TASK DIRECTIONS
Set down exactly the lines from the one containing "Screen dimensions: 1105x512" to the final line of the records below, with every picture omitted.

Stored data
---*---
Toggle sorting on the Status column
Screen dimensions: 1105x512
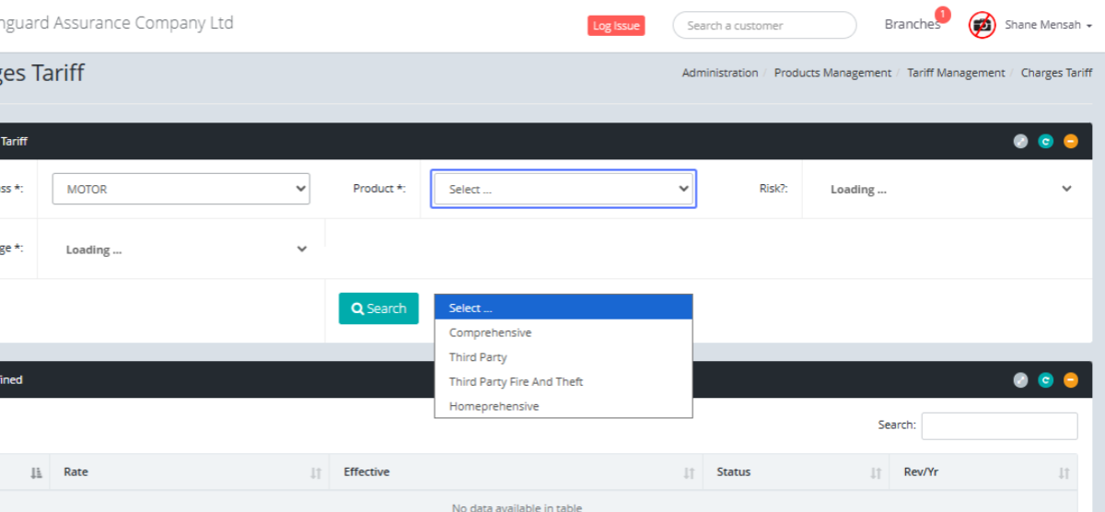pos(796,472)
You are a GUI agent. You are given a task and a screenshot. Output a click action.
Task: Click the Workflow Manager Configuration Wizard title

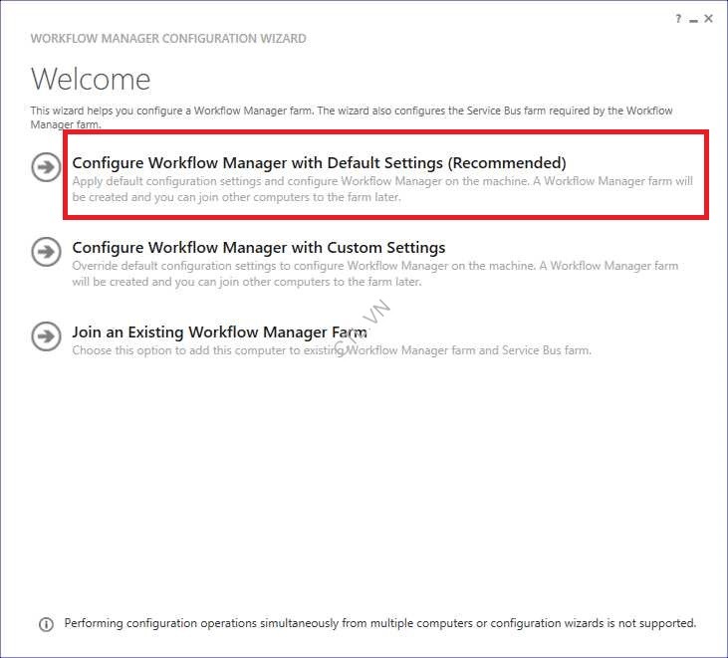168,39
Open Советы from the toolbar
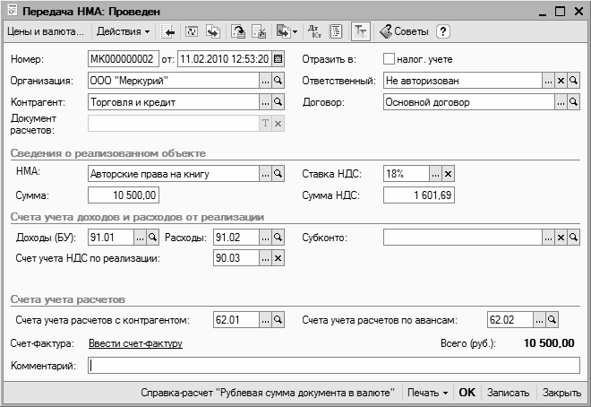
---*---
SOLUTION TO THE EXERCISE
Screen dimensions: 1105x512
pos(796,472)
You are a GUI agent. You are given a task and a screenshot. Output a click action.
Task: Click the Workflow Manager Configuration Wizard title

168,39
Open Советы from the toolbar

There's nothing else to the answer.